Stand Alone Atmega328P-AU Programming Hardware Setup

Hi all

I am new to stand alone microcontrollers so I hope that someone here can have a good look at my schematic to confirm that the hardware setup is correct (or not).
I need to confirm that I have this part right before ordering the PCBs.

I plan to burn the bootloader before installing it on the PCB but I figure that I should make it accessible through the jumper pins just in case I need to reload the bootloader for whatever reason.

Even though I've setup and all of the components together for testing (before finalizing it on the PCB with mostly SMD devices), I may need to tweak the sketch a little here and there afterwards since the actual values may be slightly different in the SMD PCB version.
One such device of concern is a Kelvin connected current shunt resistor/amp (all in one package). It's the INA250A Bidirectional 15 Amp Current Sense Amplifier in case anyone wonders about that device. The internal shunt resistors are only 2 mOhms (.002 Ω).
In reality, the INA250A is probably more accurate than the microcontroller.

Also, I wonder if I should skip using the FTDI provided 5V VCC and just use the PCB's on-board voltage regulator to supply the voltage to the chip. I realize I still need to connect the grounds together.

- Collected material
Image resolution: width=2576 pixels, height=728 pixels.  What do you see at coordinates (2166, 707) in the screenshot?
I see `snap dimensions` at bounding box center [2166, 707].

- Direction
Answer these questions about the forum post on programming a stand-alone Atmega328P-AU:
(a) What does the writer want confirmed before ordering the PCBs?
(b) What is the resistance of the internal shunt resistors in the current sense amplifier?
(c) Instead of the FTDI-provided 5V VCC, what does the writer consider using to supply voltage to the chip?
Answer using only the forum post.

- Solution for this task
(a) That the hardware setup in the schematic is correct.
(b) 2 mOhms (.002 Ω).
(c) The PCB's on-board voltage regulator.